What you should do:
Name every command that the help output of the spark tool lists under COMMANDS in the Spark page below.

Source extract:
==*==

Apache Spark is a large-scale data processing engine that performs in-memory computing. Spark offers bindings in Java, Scala, Python and R for building parallel applications.
Spark clusters running on biowulf nodes can be managed with the spark
tool. Once a Spark cluster has been started, it can be used interactively or it can
be used to submit Spark jobs to. Once there is no more need for the cluster
it must be shut down.
[user@biowulf]$ module load spark
[user@biowulf]$ spark
NAME
spark - administer spark clusters on compute nodes
SYNOPSIS
spark cmd [options]
COMMANDS
help - show this help or help for specific cmd
start - start a new spark cluster
list - list clusters
show - show cluster details
stop - shut down a cluster
clean - clean up the directory where cluster
info is stored (/data/user/.spark-on-biowulf)
DESCRIPTION
This tool is used to start, stop, monitor, and
use spark clusters running on compute nodes.
[user@biowulf]$ spark help start
NAME
spark start - start new spark cluster
SYNOPSIS
spark start [options] nnodes
DESCRIPTION
Provisions a new spark cluster with nodes
-t M max runtime for the cluster in minutes. Minimum is
10. Default is 30. Actual runtime of the cluster
is slightly less to allow for startup and clean
shutdown
-l copy the spark node logs back to the spark cluster
directory in shared space
Let's start a spark cluster on 2 nodes. This tool uses 56 CPU nodes with 256GB of memory and set a max runtime of 2h.
[user@biowulf]$ spark start -t 120 2 INFO: Submitted job for cluster TkJvrN
The spark tool stores information about all its clusters
in /data/$USER/.spark-on-biowulf. That includes clusters
that already completed.
[user@biowulf]$ tree /data/$USER/.spark-on-biowulf
/data/user/.spark-on-biowulf
`-- [user 4.0K] TkJvrN
|-- [user 4.1K] jobscript.sh
|-- [user 4.0K] logs
|-- [user 109] prop
`-- [user 9] slurm_job_id
We can check on the status of our clusters with
[user@biowulf]$ spark list
Cluster id Slurm jobid state
---------- ------------ --------------------
TkJvrN 18256246 RUNNING
[user@biowulf]$ spark list -d
Cluster id Slurm jobid state
---------- ------------ --------------------
TkJvrN 18256246 RUNNING
nodes: 2
max_time: 120
spark: 2.4.0
job_id: 18256246
start: 2019-01-16 12:33:03
nodelist: cn[3769-3770]
master: spark://cn3769:7077
master_webui: http://cn3769:8080
tunnel: ssh -L 8080:cn3769:8080 -N
Note that it may take a couple of minutes after the cluster starts running for the detailed information to be complete. Now that the cluster is running, we can put it to work. For example, lets use the cluster interactively with pyspark and have a bit of a look at the sqlite source code:
[user@biowulf]$ sinteractive --mem=10g
...

==*==

Data supplied:

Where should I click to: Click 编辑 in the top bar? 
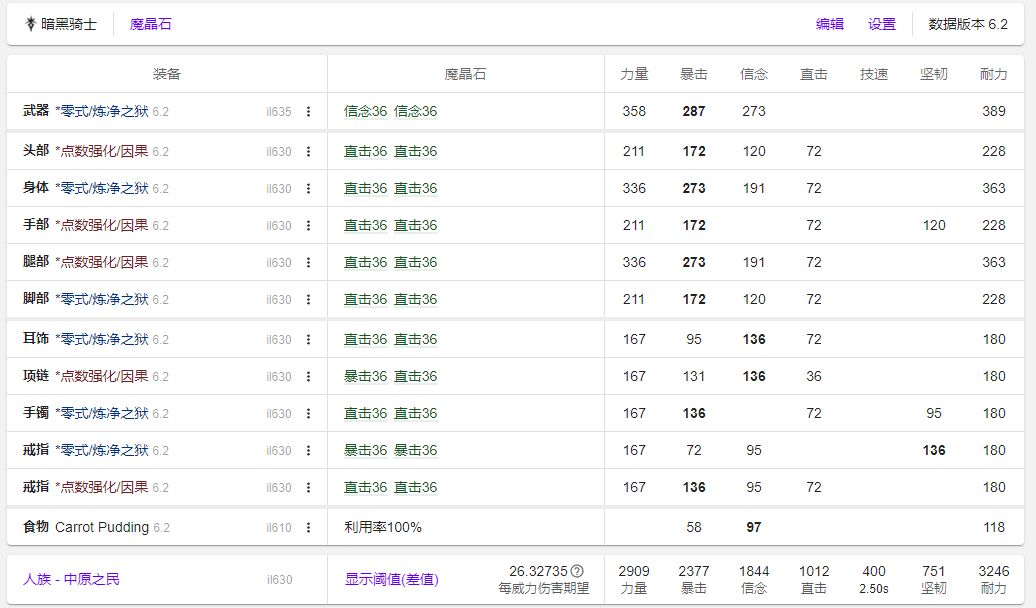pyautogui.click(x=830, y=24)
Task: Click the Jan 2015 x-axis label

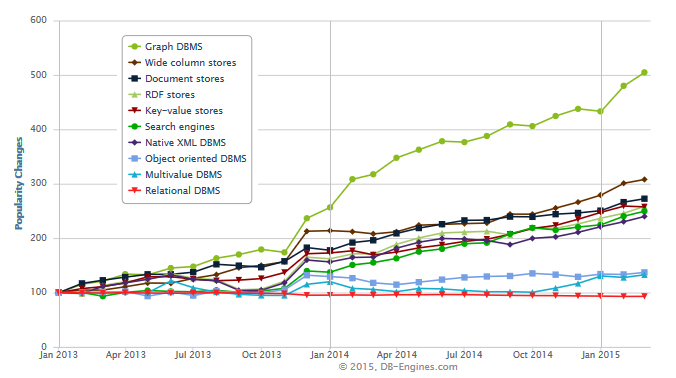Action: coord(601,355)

==*==

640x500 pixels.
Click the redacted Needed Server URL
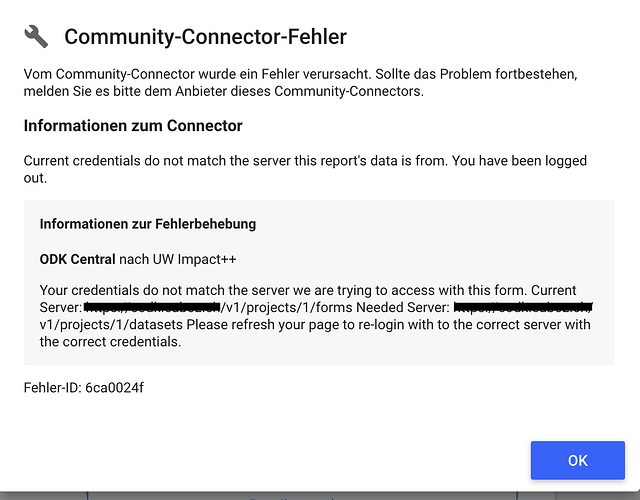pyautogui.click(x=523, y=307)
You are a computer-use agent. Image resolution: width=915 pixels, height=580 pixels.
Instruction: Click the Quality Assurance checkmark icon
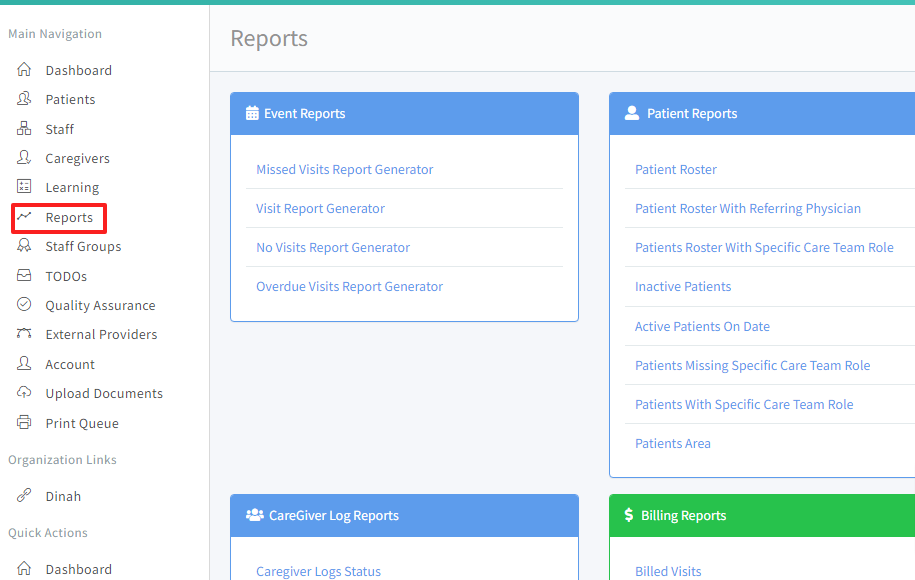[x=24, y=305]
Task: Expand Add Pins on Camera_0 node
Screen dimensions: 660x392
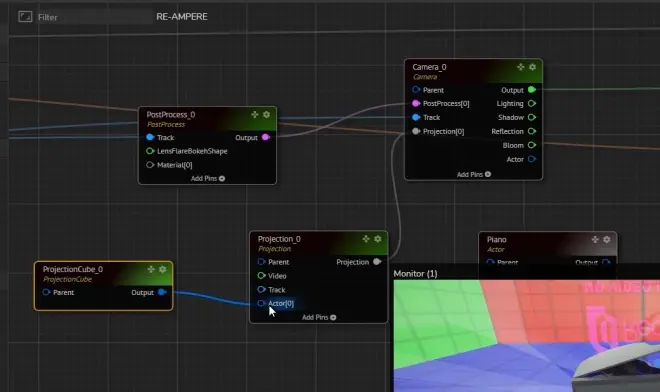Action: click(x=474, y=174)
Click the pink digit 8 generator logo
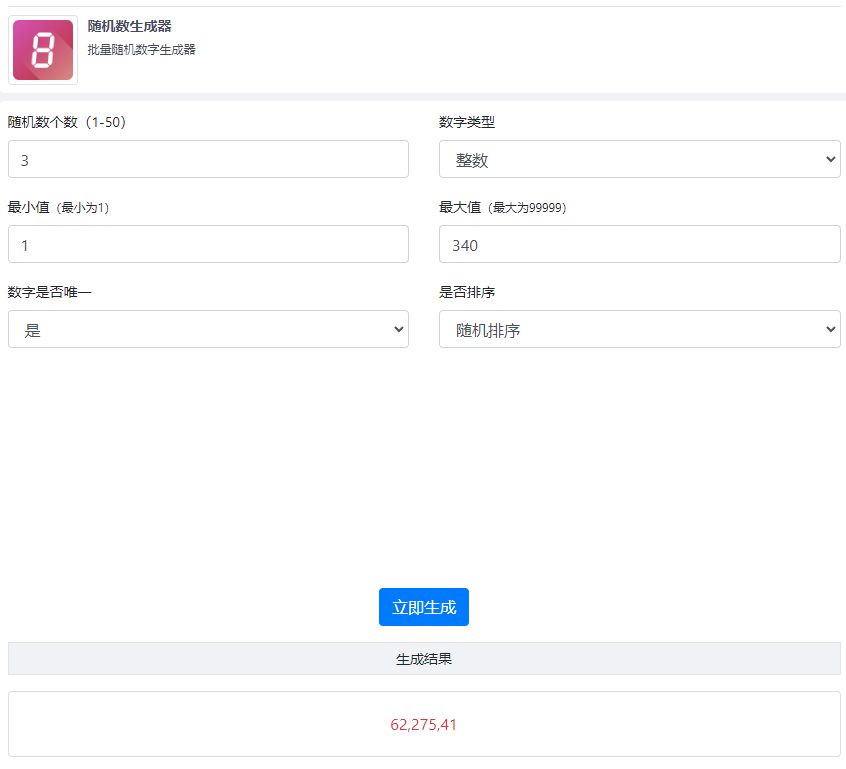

==*==

Written response:
help, start, list, show, stop, clean